◆ **Excerpted text**

------------------------------------

During those mid-winter visits, after breakfast and weather permitting, Dad said “Right, let’s go ferry across.”
Leaving Mum behind to help with lunch, Pat and I bundled up in our new scarves and fur-backed gloves, would march beside him along the promenade to the harbour. Even the sweet-smelling pine trimmed with tinsel, bells and painted walnut shells, gracing Hall Garth’s entrance, couldn’t beat the thrill of the gruff boatman standing and propelling us with effortless strokes of his oars from the South to the North pier.
The creaky old boat would be packed and murky water lapping the gunwale as he pushed off. The possibility he might topple in, the boat capsize, or we’d stumble on the slippery steps getting out, was worth the long walk back for the turkey and trimmings - or what was left of them.
Every summer in the fifties, during the school holidays, we went to stay at Auntie May’s boarding house in Bridlington. The night before we left, Pat and I would lie in bed tossing and turning, innards knotted worse than on Christmas Eve. The vigil ended in the blue pre-dawn with a low call from the bottom of the stairs.
“All right, you two, you can get up now. Time to go.”
Only then did we fall out of bed, stagger downstairs and pull on our clothes waiting in a pile on the sofa. Shorts, knickers, socks and T-shirts. After we’d dressed and a mug of tea, we stumbled through the passage to the car, where the big brown suitcase filled with our summer clothes was already strapped on the luggage rack at the back.
We clambered in, still buttoning our cardigans. Mum followed, dropping the house keys into her bag and snapping it shut. Surreptitiously, so we wouldn’t pester too soon, she pushed a packet of ginger biscuits under the dashboard. Dad appeared last. After walking around the vehicle, kicking all the tyres, and cranking the engine with the starting handle, he grunted and climbed in himself.
Then, upright as brigadiers, off we set. Down Thornton Lodge, along Manchester Road, across St George’s Square to distant Mirfield. No bypasses and motorways then, just street after street of row houses, mill chimneys and corner shops.
We’d drive through the dawn, repeating place names under our breaths, Heckmondwyke, Paisley, Leeds, Garforth, Seacroft and Tadcaster. Sometimes Pat got the order wrong and Dad would twist round and hiss, “How many times! Tadcaster is after Leeds.”

------------------------------------

◆ **Dataset content**

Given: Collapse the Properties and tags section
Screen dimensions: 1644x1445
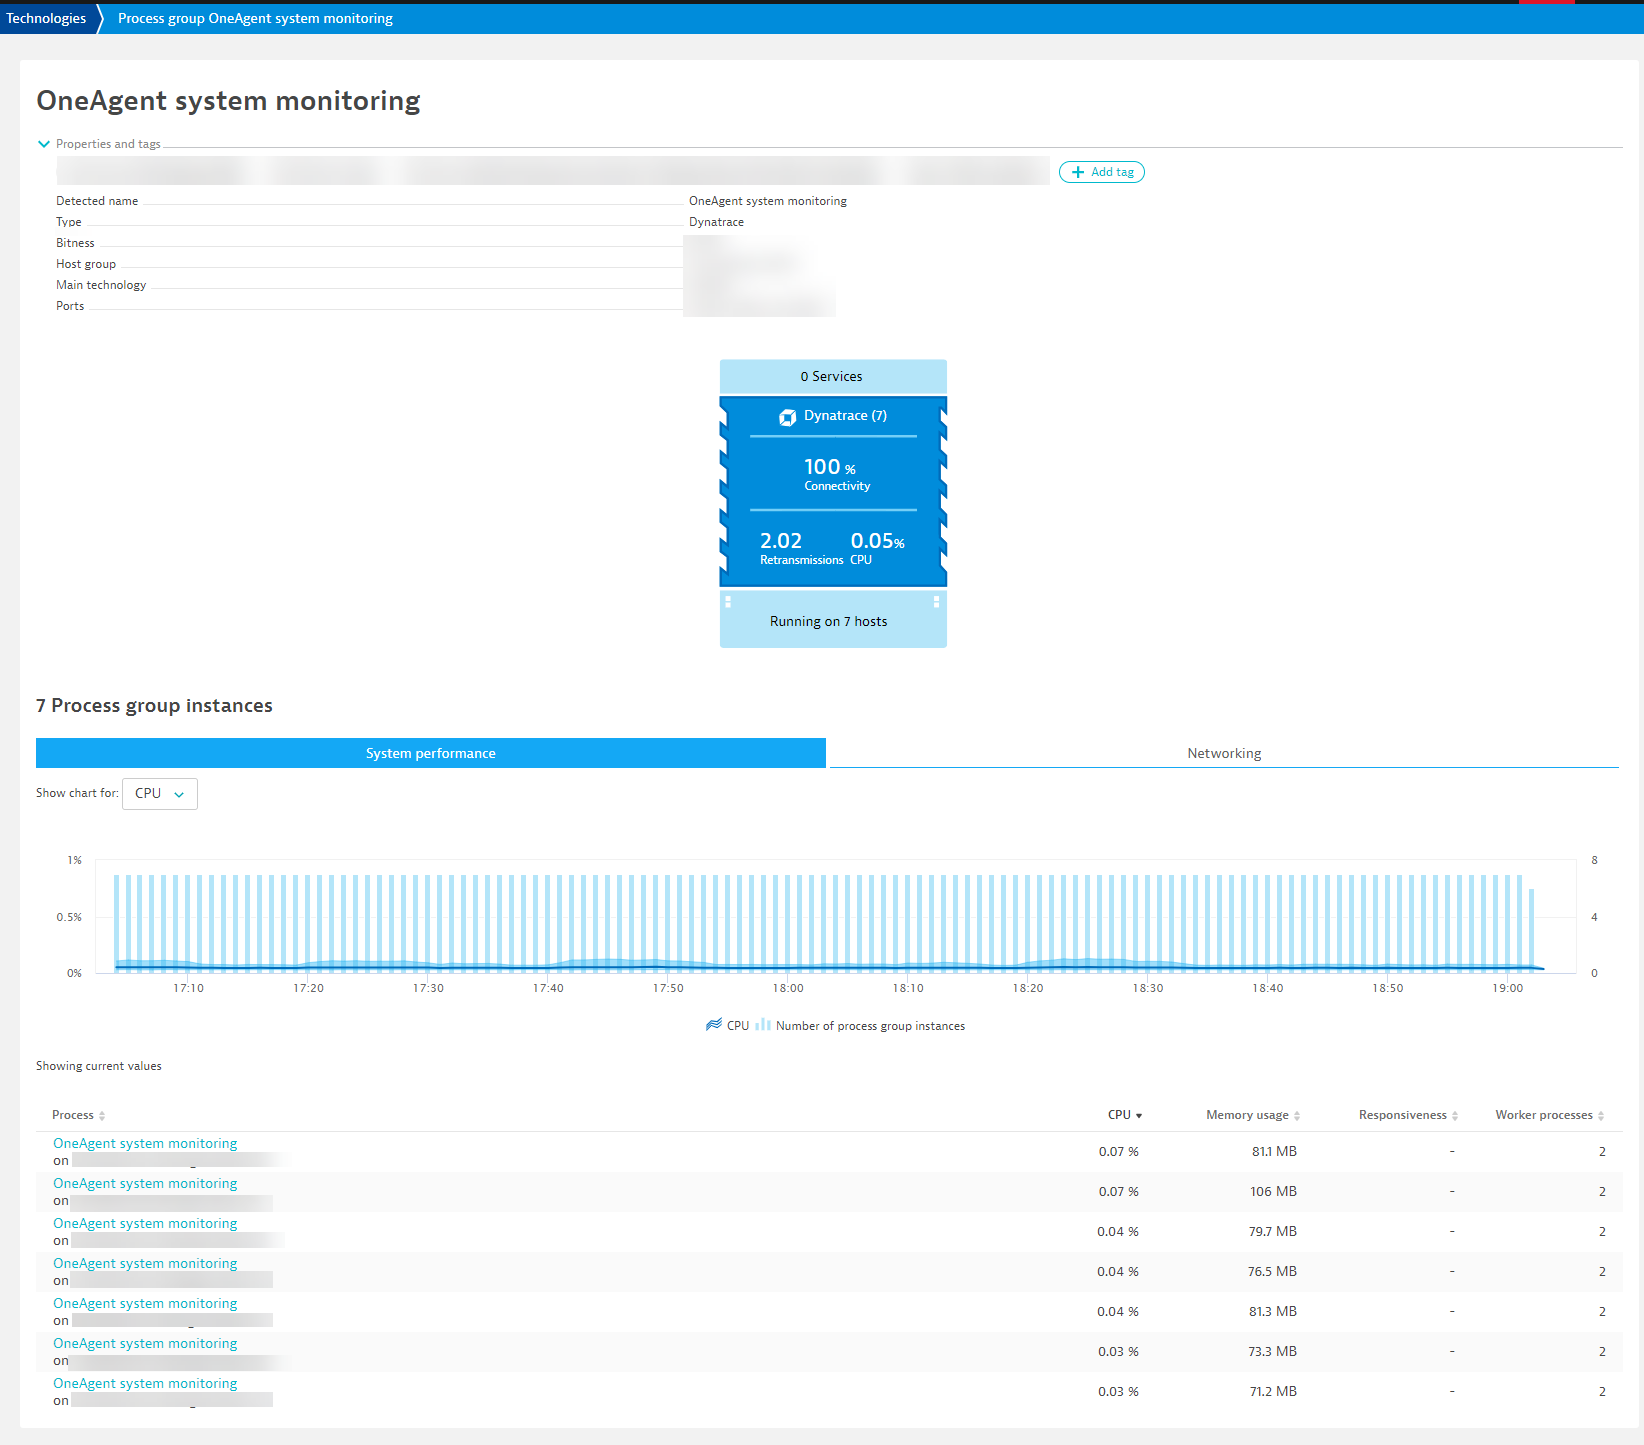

------------------------------------

◆ **Given problem 1**
Return the part of the memoir excerpt starting with "During those mid-winter" and going on through "the North pier.".
◆ **Given problem 2**
In the memoir excerpt, in which town was Auntie May's boarding house?
The data has no connection to the memoir excerpt.

◆ **Expected answer 1**
During those mid-winter visits, after breakfast and weather permitting, Dad said “Right, let’s go ferry across.”
Leaving Mum behind to help with lunch, Pat and I bundled up in our new scarves and fur-backed gloves, would march beside him along the promenade to the harbour. Even the sweet-smelling pine trimmed with tinsel, bells and painted walnut shells, gracing Hall Garth’s entrance, couldn’t beat the thrill of the gruff boatman standing and propelling us with effortless strokes of his oars from the South to the North pier.

◆ **Expected answer 2**
Bridlington.